The couple said RMIT University had also expressed interest in using the bottle in the aged care industry.
"A lot of patients have to have thickened liquids so they thought it would be perfect for that," Glen said.
Investor Andrew Banks pointed out the colour scheme "might have to change for the adult market", while RedBalloon founder Naomi Simson was floored.
"This is an incredible design," she said. "Absolutely incredible."
The Sharks were also impressed with the numbers.
"It costs us $7 to make this product, our recommended retail price is $29.95," Glen said. "In the first 12 months we've sold 2500, revenue was $55,000. We think this year we can sell 7000 units [$165,000]."
They were slightly taken aback, however, when Glen revealed the couple had spent $580,000 developing the product - $260,000 of their own savings, and $320,000 through government grants.
The couple said they were seeking an investment for expertise.
"Our biggest problem is awareness," Glen said. "Not a lot of people know about this product. We want to get the product out there on shelves so people can see it and sell it."
While all of the Sharks were keen, the usually cranky internet entrepreneur Steve Baxter was jumping out of his seat to do a deal.
"What do I need to do to get you? I'm in," he said. "I'm on your journey. I've got a pair of 13-month-olds, this to me is a godsend. I think this is just amazing, it's so well built, so let's just talk about the future. You name your price. I'm with you, $120,000 for 12 per cent."

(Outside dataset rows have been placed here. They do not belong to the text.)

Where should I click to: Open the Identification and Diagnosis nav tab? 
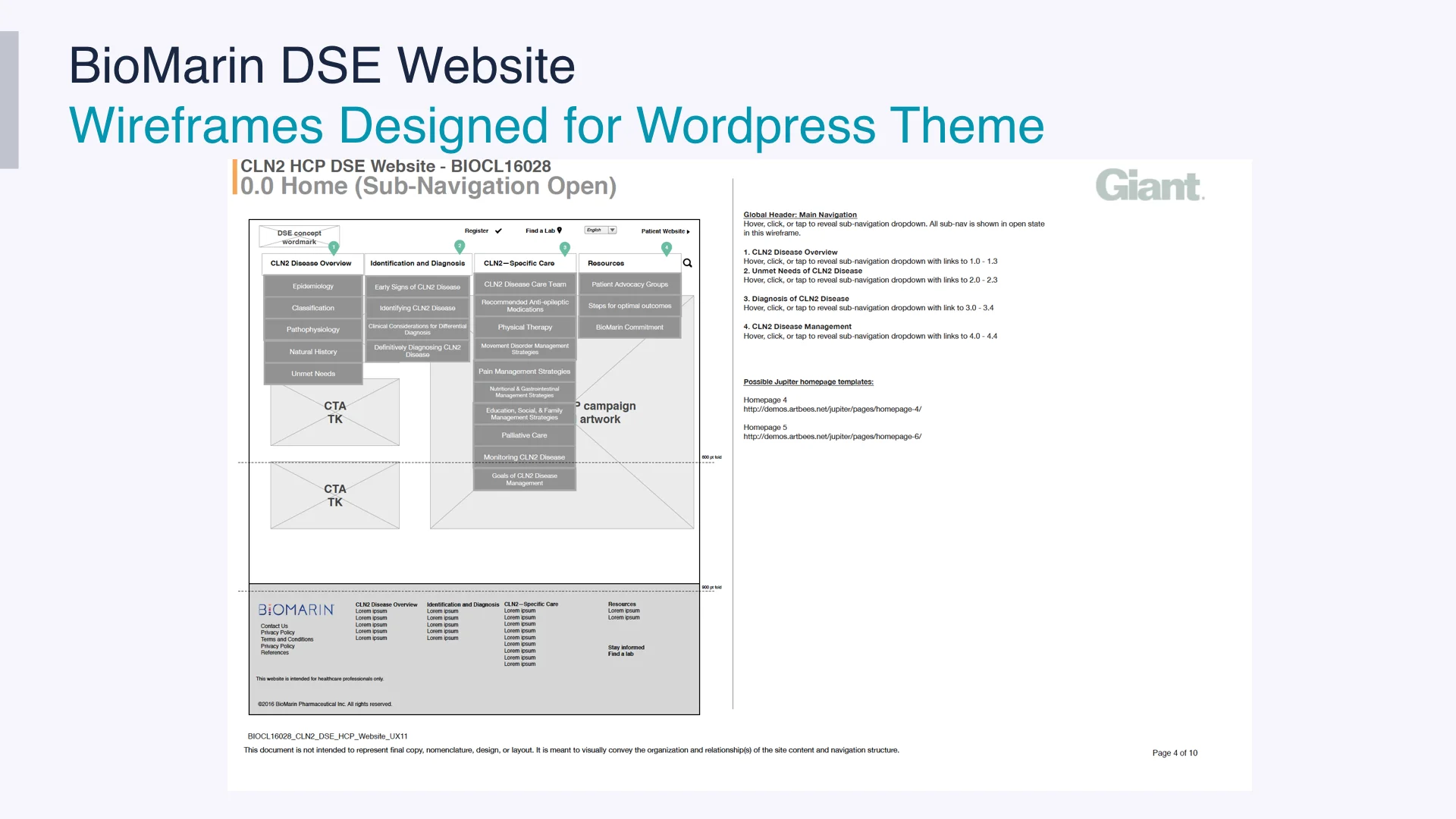coord(417,264)
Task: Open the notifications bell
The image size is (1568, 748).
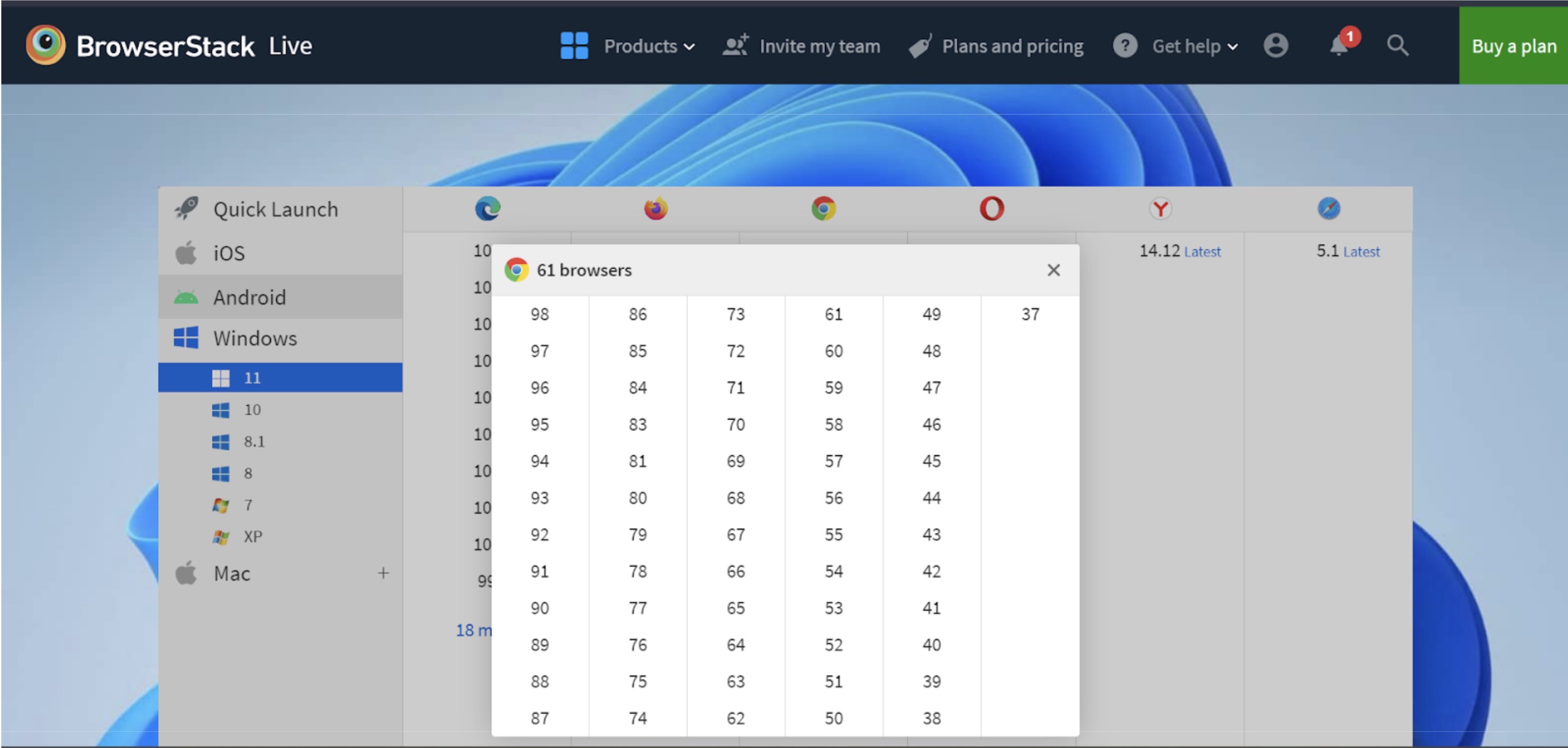Action: 1338,46
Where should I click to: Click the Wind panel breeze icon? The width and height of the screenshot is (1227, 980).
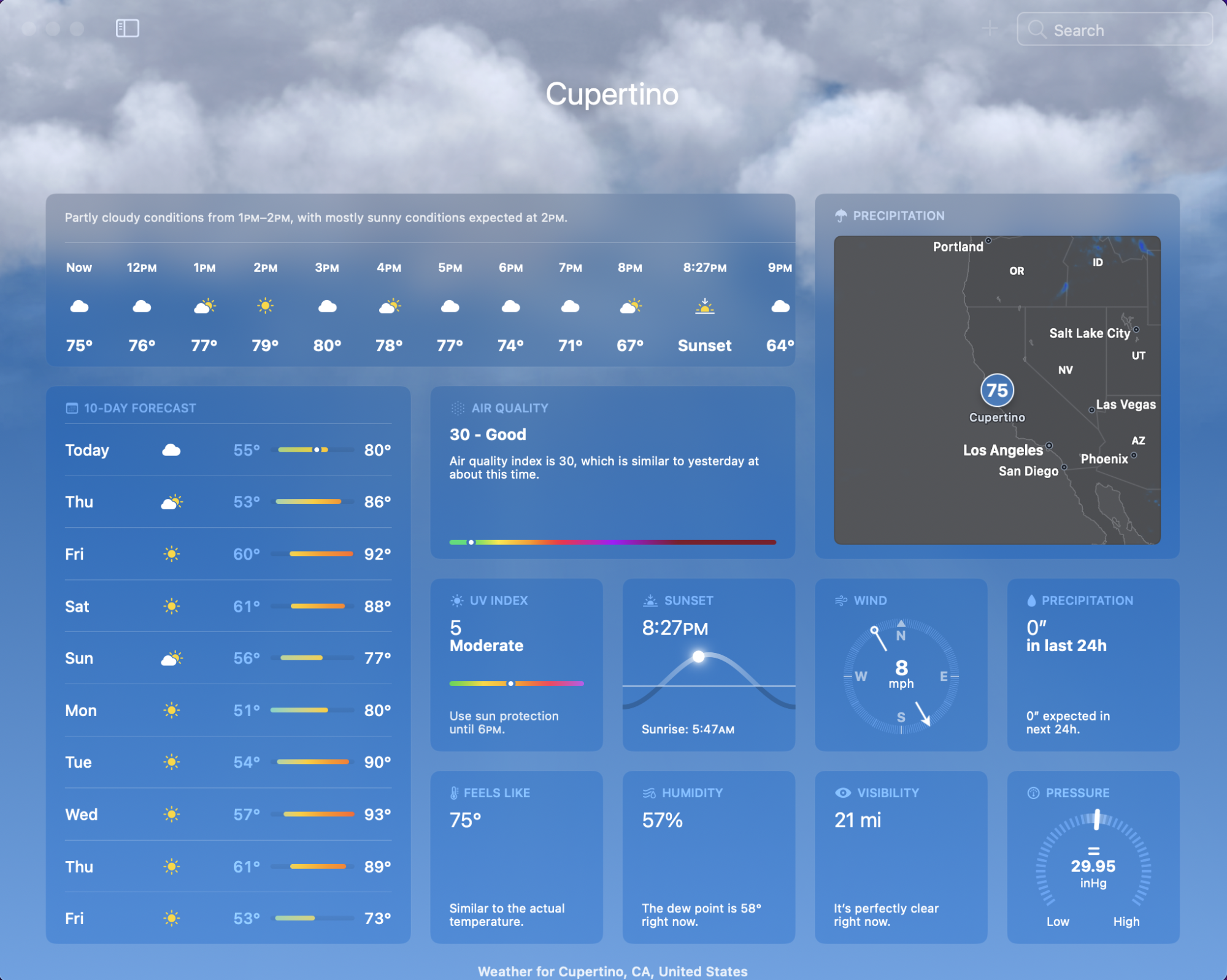840,600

Naomi said she had "never seen him like this". She considered making an offer for "fun", but decided that wasn't fair.
"Business is serious and you've put a lot of money into this, energy and effort," she said.
Andrew also pulled out, saying he couldn't compete with Steve. Boost Juice founder Janine Allis said while she wanted to do a deal, it wasn't as good as Steve's offer.
Glen Richards mulled over making an offer. "Others might want to match and may have more expertise in getting things made," he said. "One of my companies does a lot of dealings online."
But the Greencross founder decided he couldn't match Steve's energy. "I've never seen Steven Baxter, the grumpy bastard, with so much enthusiasm," he said.
"And I just don't want to complicate this, because I've pinched few deals off him this season. He's obviously giving you an offer for his kids, I'm not going to get in the way."
Glen and Julie-Anne happily accepted Steve's offer. "Suckers, you missed out," he said. "Three hundred thousand babies born in Australia every year."
Shark Tank returns to Channel 10 on Tuesday 19 June at 8:30pm.